### Seçilen Metin
# # #

Faiz Sucuoğlu baklayı ağzından çıkardı: “Hastaneler kamu-özel işbirliği ile inşa edilecek, detaylar belirsiz”

Sağlık Bakanı Sayın Faiz Sucuoğlu, Yeni Bakış gazetesine, yeni hastanelerin finansmanına ilişkin açıklamalarda bulundu. Sağlıkta özelleştirme devri başlıyor. Faiz beyin açıklamasının detayları şöyle:

  1. Yeni devlet hastanesinin finansmanını Türkiye Cumhuriyeti karşılayacak.
  2. Türkiye’deki şehir hastanelerinin statüsünün aynısı uygulanacak.
  3. İhaleye çıkılacak.
  4. İhaleyi kazanacak olan firma hastaneyi bitirdikten sonra 20-25 yılda yatırımının geri dönüşünü alacak.
  5. Türkiye garantimiz olacak (BÖ: Yatırımcı yıllık öngörülen geri dönüşü alamadığı zaman Türkiye yatırımcıya bir ödeme gerçekleştirecek).

# # #

### Tıklama hedefi verileri
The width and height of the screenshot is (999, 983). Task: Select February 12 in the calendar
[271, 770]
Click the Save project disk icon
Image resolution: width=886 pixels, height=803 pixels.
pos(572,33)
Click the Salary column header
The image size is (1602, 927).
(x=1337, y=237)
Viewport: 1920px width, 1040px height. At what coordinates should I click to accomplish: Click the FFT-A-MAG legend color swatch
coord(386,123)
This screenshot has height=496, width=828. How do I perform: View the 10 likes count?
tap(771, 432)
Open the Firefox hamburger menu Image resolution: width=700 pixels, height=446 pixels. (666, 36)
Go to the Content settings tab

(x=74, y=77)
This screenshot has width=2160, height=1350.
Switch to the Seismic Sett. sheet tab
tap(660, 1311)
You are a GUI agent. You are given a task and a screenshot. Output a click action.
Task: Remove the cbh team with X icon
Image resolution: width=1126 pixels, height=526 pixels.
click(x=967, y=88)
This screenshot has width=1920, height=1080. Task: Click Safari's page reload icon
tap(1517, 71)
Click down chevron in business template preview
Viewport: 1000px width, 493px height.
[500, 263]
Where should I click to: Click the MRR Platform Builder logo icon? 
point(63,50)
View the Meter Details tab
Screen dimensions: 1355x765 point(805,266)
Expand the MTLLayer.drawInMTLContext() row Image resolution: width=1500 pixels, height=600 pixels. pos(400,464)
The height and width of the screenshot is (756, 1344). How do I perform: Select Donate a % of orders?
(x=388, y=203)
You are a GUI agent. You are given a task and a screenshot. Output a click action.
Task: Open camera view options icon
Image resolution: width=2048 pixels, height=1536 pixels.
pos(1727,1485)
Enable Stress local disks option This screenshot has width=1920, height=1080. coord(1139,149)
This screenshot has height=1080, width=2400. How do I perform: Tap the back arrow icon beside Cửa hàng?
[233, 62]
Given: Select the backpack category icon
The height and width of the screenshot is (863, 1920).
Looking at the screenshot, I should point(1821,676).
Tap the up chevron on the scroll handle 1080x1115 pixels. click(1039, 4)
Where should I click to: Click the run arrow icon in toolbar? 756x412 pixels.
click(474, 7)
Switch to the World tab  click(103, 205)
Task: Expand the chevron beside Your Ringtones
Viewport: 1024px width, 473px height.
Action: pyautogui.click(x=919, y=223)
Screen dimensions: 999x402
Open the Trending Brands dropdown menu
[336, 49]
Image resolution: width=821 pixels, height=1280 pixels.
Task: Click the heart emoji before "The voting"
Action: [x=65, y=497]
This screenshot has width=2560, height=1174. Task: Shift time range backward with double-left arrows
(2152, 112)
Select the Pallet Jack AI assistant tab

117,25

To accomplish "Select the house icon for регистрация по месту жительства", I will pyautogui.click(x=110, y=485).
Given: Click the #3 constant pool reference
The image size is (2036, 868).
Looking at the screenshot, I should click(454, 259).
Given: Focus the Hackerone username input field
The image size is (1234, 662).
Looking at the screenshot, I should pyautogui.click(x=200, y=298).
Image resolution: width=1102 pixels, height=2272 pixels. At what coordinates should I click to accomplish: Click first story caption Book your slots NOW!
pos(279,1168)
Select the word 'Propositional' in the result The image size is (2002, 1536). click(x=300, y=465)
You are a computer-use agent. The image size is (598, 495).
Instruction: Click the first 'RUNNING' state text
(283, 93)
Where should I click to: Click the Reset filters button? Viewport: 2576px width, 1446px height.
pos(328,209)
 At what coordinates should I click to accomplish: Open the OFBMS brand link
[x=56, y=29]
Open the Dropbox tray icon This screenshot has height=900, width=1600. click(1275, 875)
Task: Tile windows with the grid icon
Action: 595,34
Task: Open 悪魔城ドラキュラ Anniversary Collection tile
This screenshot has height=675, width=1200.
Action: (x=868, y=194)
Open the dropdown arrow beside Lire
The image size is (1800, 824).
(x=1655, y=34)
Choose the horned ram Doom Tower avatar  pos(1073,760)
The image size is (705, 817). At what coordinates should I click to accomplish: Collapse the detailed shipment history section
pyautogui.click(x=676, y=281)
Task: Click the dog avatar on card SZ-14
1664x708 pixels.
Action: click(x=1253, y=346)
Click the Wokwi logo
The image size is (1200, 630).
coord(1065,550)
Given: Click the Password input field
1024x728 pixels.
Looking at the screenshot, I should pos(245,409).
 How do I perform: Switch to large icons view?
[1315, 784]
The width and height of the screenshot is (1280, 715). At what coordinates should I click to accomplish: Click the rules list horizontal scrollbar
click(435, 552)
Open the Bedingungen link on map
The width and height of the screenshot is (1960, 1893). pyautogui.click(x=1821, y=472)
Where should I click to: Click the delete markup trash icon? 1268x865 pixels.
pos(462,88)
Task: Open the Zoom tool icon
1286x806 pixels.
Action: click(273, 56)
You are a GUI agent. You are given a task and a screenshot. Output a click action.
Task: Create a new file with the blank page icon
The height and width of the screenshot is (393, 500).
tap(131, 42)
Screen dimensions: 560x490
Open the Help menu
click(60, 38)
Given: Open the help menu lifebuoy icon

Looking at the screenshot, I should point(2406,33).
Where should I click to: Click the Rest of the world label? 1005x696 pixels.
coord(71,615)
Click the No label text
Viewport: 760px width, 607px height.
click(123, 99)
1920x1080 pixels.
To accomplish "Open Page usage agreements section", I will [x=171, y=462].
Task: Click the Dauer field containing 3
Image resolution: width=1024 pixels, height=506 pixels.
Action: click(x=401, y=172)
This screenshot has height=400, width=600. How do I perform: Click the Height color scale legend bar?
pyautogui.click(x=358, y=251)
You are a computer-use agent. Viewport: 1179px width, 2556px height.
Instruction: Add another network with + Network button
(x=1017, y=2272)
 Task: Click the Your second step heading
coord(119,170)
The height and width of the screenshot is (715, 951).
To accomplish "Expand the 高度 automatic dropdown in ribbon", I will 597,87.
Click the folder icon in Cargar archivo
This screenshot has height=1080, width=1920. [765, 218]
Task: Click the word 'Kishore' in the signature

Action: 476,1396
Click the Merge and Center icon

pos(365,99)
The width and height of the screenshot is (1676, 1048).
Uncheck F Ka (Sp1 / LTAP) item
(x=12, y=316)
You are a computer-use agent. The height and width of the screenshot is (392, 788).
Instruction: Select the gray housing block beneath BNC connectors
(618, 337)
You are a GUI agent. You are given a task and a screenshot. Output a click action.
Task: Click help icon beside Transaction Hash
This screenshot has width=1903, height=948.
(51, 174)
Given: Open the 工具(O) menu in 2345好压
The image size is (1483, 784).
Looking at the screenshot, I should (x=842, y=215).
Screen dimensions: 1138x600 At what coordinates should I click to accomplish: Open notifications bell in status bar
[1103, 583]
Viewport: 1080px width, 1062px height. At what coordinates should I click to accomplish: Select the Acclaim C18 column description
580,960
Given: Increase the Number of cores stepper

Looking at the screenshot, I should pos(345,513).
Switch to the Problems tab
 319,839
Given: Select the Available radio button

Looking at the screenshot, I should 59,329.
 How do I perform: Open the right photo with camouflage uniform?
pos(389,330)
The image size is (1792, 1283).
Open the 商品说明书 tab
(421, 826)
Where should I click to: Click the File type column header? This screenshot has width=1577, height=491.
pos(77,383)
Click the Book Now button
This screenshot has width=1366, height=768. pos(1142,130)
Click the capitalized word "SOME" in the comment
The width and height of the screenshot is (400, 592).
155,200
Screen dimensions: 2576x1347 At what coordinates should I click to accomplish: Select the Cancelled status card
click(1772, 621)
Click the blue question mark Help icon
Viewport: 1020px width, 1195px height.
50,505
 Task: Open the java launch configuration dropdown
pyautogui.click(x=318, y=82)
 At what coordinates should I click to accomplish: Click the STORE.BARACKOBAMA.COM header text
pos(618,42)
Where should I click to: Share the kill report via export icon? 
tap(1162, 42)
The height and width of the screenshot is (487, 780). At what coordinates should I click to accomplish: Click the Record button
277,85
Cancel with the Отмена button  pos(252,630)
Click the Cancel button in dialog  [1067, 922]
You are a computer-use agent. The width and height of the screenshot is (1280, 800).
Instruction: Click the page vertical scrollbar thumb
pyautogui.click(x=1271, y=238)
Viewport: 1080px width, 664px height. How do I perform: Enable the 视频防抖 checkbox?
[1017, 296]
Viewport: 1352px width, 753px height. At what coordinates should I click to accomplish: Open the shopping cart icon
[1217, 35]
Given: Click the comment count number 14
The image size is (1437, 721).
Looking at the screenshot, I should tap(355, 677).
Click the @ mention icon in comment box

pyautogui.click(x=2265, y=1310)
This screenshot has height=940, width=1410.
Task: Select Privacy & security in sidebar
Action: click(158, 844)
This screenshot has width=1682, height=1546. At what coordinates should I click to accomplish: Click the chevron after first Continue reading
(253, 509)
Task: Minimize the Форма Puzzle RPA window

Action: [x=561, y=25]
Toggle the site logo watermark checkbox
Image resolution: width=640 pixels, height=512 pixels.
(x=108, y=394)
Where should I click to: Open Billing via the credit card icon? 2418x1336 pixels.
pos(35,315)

# # #

### Verilen Görevler
1. Hastane finansmanı metnini "Faiz Sucuoğlu baklayı" sözlerinden "Türkiye Cumhuriyeti karşılayacak." sözlerine kadar yeniden yazın ve "detayları" yerine "ayrıntıları" koyarak düzenleyin.
2. Hastane finansmanı metninde numarayla sıralanan maddelerin hepsini yazın.
Kayıtlı satırlar bu iş için gerekli değildir.

### Beklenen Sonuçlar
1.
Faiz Sucuoğlu baklayı ağzından çıkardı: “Hastaneler kamu-özel işbirliği ile inşa edilecek, detaylar belirsiz”

Sağlık Bakanı Sayın Faiz Sucuoğlu, Yeni Bakış gazetesine, yeni hastanelerin finansmanına ilişkin açıklamalarda bulundu. Sağlıkta özelleştirme devri başlıyor. Faiz beyin açıklamasının ayrıntıları şöyle:

  1. Yeni devlet hastanesinin finansmanını Türkiye Cumhuriyeti karşılayacak.

2.
1. Yeni devlet hastanesinin finansmanını Türkiye Cumhuriyeti karşılayacak.
2. Türkiye’deki şehir hastanelerinin statüsünün aynısı uygulanacak.
3. İhaleye çıkılacak.
4. İhaleyi kazanacak olan firma hastaneyi bitirdikten sonra 20-25 yılda yatırımının geri dönüşünü alacak.
5. Türkiye garantimiz olacak (BÖ: Yatırımcı yıllık öngörülen geri dönüşü alamadığı zaman Türkiye yatırımcıya bir ödeme gerçekleştirecek).